One of the biggest mysteries in cosmology today is what exactly the universe is made up of. We know that all of the ordinary matter in the universe makes up just 5% of the total universe, with the rest being made up of theoretical constructs: 27% of the universe is dark matter, and 68% is dark energy. We know that dark matter and dark energy must exist because we see their effects, but neither has ever been measured directly.
So to learn more about dark energy, an international large-scale survey called the Dark Energy Survey was launched to map out hundreds of millions of galaxies. Between 2013 and 2019 a collaboration of researchers used a purpose-built tool called the Dark Energy Camera (DECam) on the Victor M. Blanco Telescope located in the Chilean Andes for these observations. But since the survey has come to an end, the Dark Energy Camera hasn’t been idle — it’s now used for research into a variety of astronomical topics, and it was recently used to capture this stunning image of the Lobster Nebula.
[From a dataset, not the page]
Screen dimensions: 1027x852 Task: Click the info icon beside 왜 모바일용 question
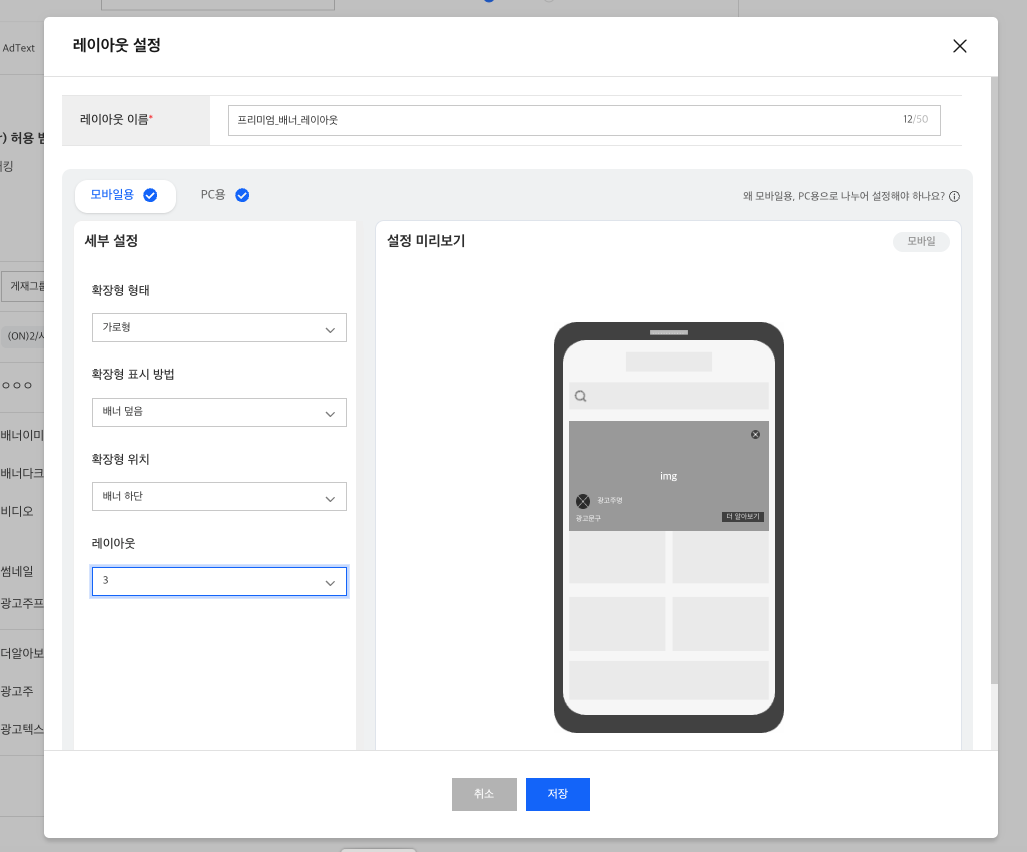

This 400-light-year-wide nebula is located around 8,000 light-years away from Earth in the constellation of Scorpius. This cloud of dust and gas is illuminated by bright, young stars, with a particularly bright set of massive stars in a cluster called Pismis 24 in the heart of the nebula. The interactions of these massive stars, the younger stars forming around them, and the clumps of dust and gas which will eventually form another generation of stars all add to the complex, billowing shape of the nebula.
Capturing these different features was possible thanks to the Dark Energy Camera’s range of filters. “This image was constructed using some of a new range of very special DECam narrowband filters, which isolate very specific wavelengths of light,” NOIRLab explains. “They make it possible to infer the physics of distant objects, including important details about their inner motions, temperatures, and complex chemistry, which is especially important when examining star-forming regions like the Lobster Nebula.”